Segunda, Abril 16
[o sol, para todos]

O novo filme de Danny Boyle pode ser encarado como uma aventura futurista sobre a humanidade lutando contra seu fim. Mas, se a intenção do espectador é assistir ao longa com esta expectativa, uma decepção é bastante provável. Sunshine é muito mais um filme intimista, no que isso tem de melhor e de pior, do que de ação. Boyle lança seus personagens num plano de discussão quase filosófica, sem que isso se transforme num exercício exaustivo, refletindo sobre sua própria existência e sua religiosidade.
A viagem até o Sol - para reacender com uma bomba seu núcleo que já não é mais aquele - serve de metáfora para uma aproximação inédita com algo que pode ser absorvido como um criador ou uma força maior. Nesse sentido, a abordagem do roteiro de Alex Garland ganha um ponto. Oito cientistas, pessoas céticas por natureza, são forçadas a lidar com questões para além de suas crenças e diretrizes. Todos são voluntários de uma missão supostamente sem volta que, num primeiro momento, abdicam da chance de retorno para a manutenção da existência humana. E, em seguida, são confrontados com a preservação das próprias vidas.
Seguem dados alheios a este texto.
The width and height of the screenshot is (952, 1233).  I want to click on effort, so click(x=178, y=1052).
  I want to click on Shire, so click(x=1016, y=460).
O personagem que melhor encarna essa dicotomia (a resistência humana x a proximidade de Deus) é o do psicólogo da tripulação, cujo rosto quase desfigurado pela exposição excessiva - e voluntária - à luz do Sol, revela um irresistível encantamento pelo desconhecido. A proximidade do objetivo da missão, a possibilidade de vê-la ir por água abaixo e a própria seleção natural pela sobrevivência lançam os remanescentes da nave a uma condição de brutalidade, que, diferentemente do que acontece em Extermínio (2003), se dá num animalesco golpe de civilização numa mesa de jantar.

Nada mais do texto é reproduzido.